Peer Reviewer: Dawn Demagone, MD, FAAEM, Assistant Program Director, Assistant Professor of Medicine, Division of Emergency Medicine, Temple University Hospital, Philadelphia, PA.
The second installment of this two-part article on difficult-to-diagnose and challenging orthopedic injuries focuses on lower extremity fractures, dislocations, and tendon disruptions, as well as pediatric injuries. The role of ancillary MRI and CT scanning techniques for evaluation of hip fractures and pediatric orthopedic trauma are outlined in detail.
Because orthopedic injuries involving the lower extremity—from talar and calcaneal fractures to tendon ruptures and occult epiphyseal disruptions in children—are associated with function-threatening complications, the approach to these anatomic regions must be systematic. When evaluating fractures of the lower foot, in particular, the emergency physician must maintain a high index of suspicion for associated tendon and soft-tissue injuries. Complicated fractures may be associated with compartment syndrome, a limb-compromising complication that requires prompt recognition and urgent management.
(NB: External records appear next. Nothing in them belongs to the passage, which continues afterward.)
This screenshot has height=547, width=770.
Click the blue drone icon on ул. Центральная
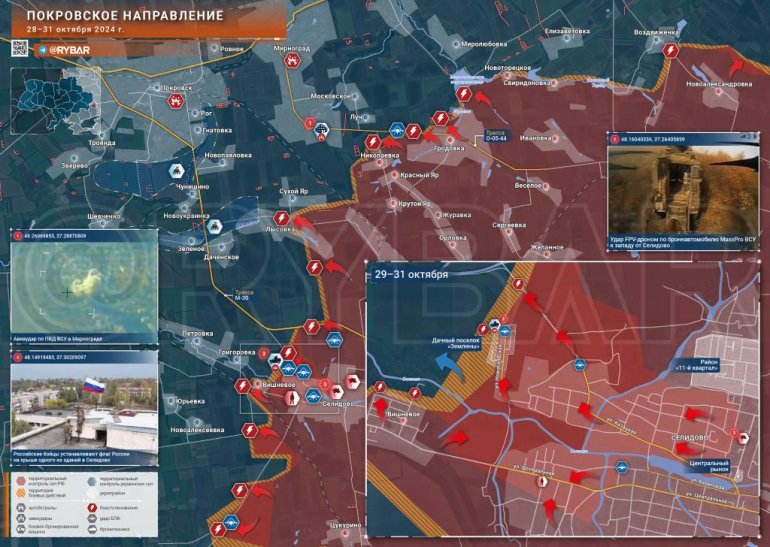(x=621, y=467)
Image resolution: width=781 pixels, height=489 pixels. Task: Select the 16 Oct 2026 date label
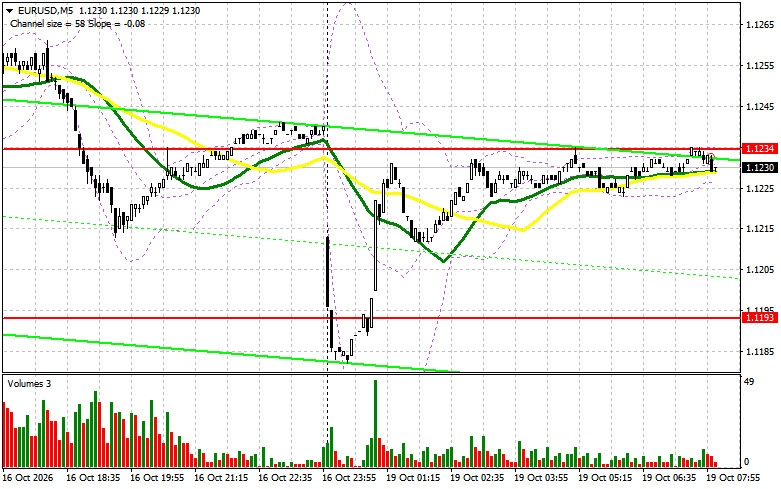[28, 478]
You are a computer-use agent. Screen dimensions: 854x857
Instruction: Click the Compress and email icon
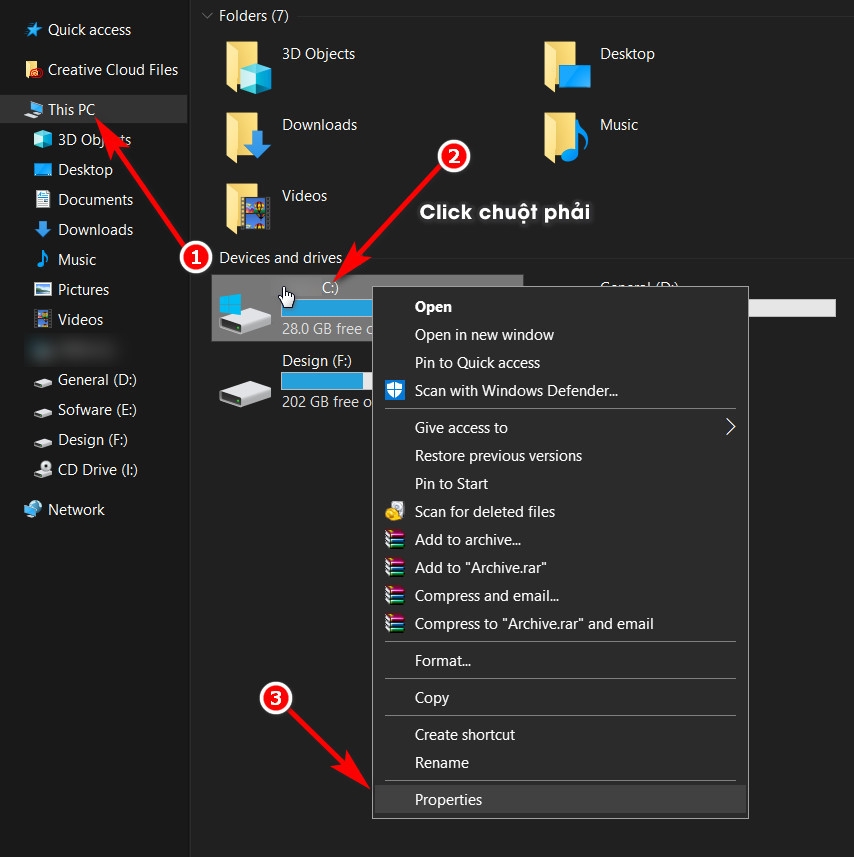click(394, 595)
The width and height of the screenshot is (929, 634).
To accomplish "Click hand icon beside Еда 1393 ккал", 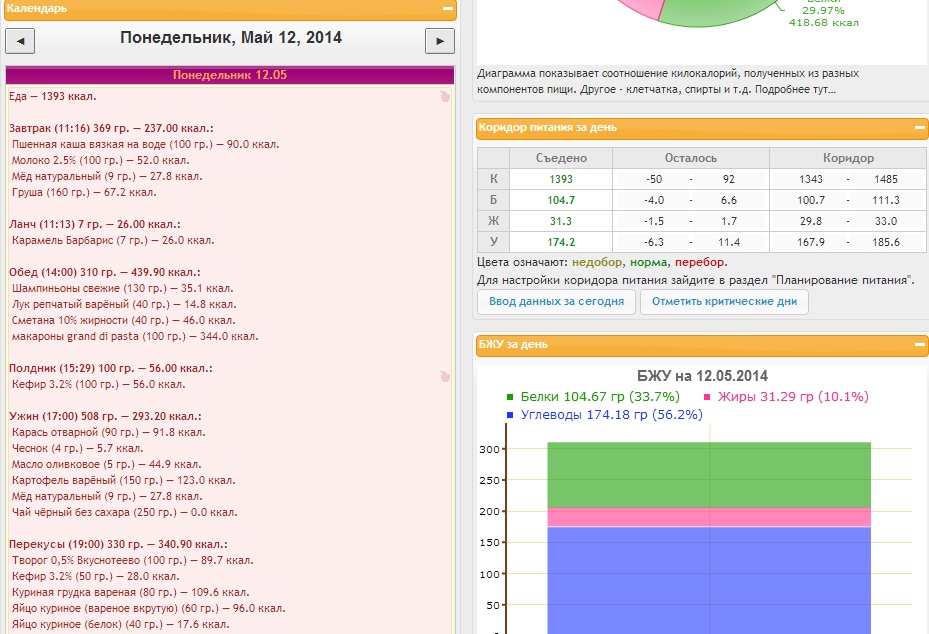I will point(445,97).
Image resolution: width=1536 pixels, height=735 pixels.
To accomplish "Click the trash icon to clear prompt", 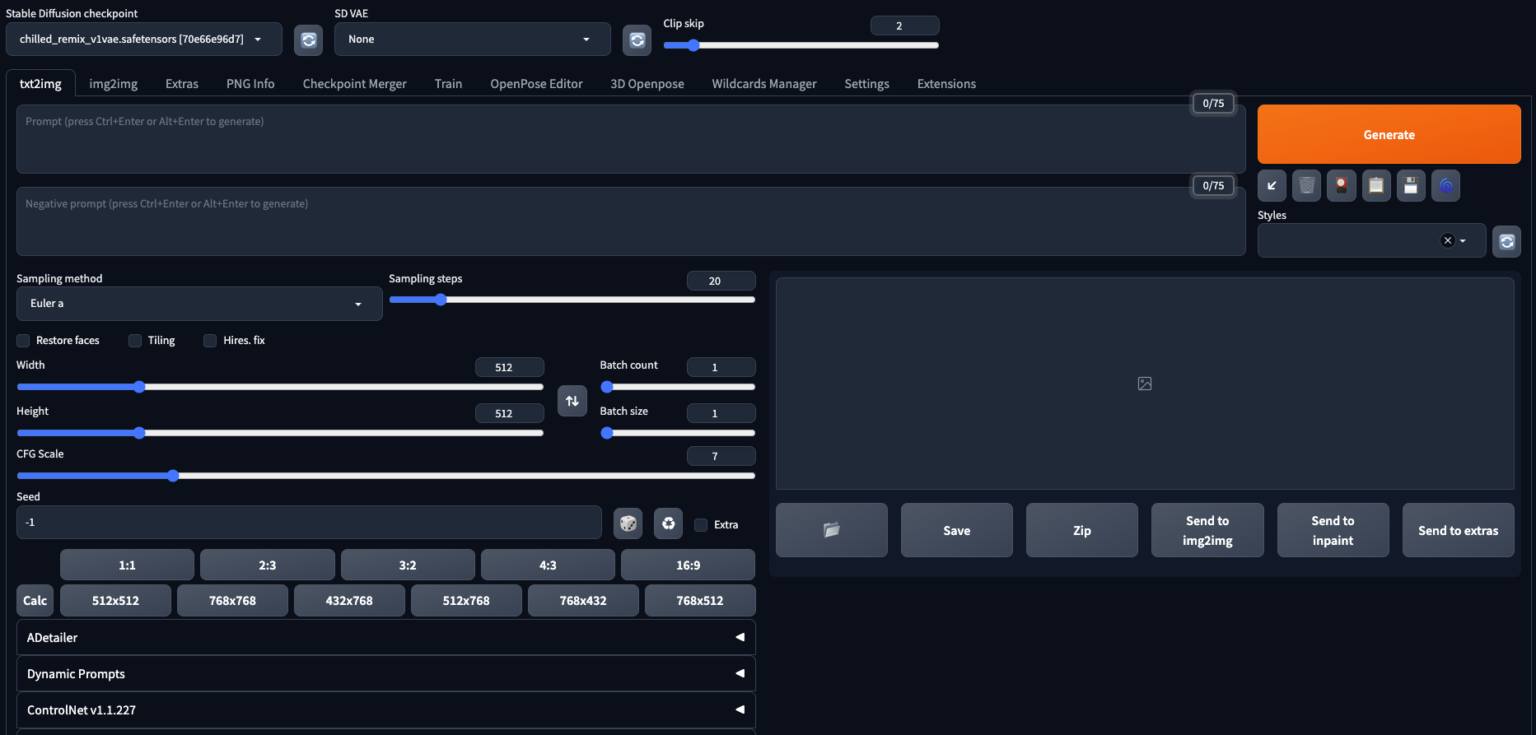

Because radiographic evaluation is key to optimal management, we have provided a supplement featuring x-rays that characterize difficult-to-identify fractures and which suggest views that will enhance recognition of elusive injuries.
—The Editor
Occult Hip Fracture in the Elderly
Acute fractures of the proximal femur are among the most common orthopedic injuries encountered by the emergency physician. From an anatomical perspective, these fractures include bony injury to the following structures: femoral head, neck, or proximal shaft; intertrochanteric or subtrochanteric regions; and isolated less or greater trochanteric areas. In the elderly patient who has fallen, femoral neck, intertrochanteric and subtrochanteric fractures are the most common bony hip injuries seen; the common mechanistic denominator in these injuries is weakened bone, most often osteoporosis. The elderly patient who sustains a fall and presents to the ED with severe hip pain usually does not present a diagnostic dilemma. Typically, the physical examination will reveal significant tenderness in the hip region with marked discomfort associated with any degree of movement of the affected extremity. Attempts at ambulation are difficult, if not impossible; if ambulation is possible, the gait is usually antalgic. The hip radiographs in these patients invariably demonstrate the suspected fracture.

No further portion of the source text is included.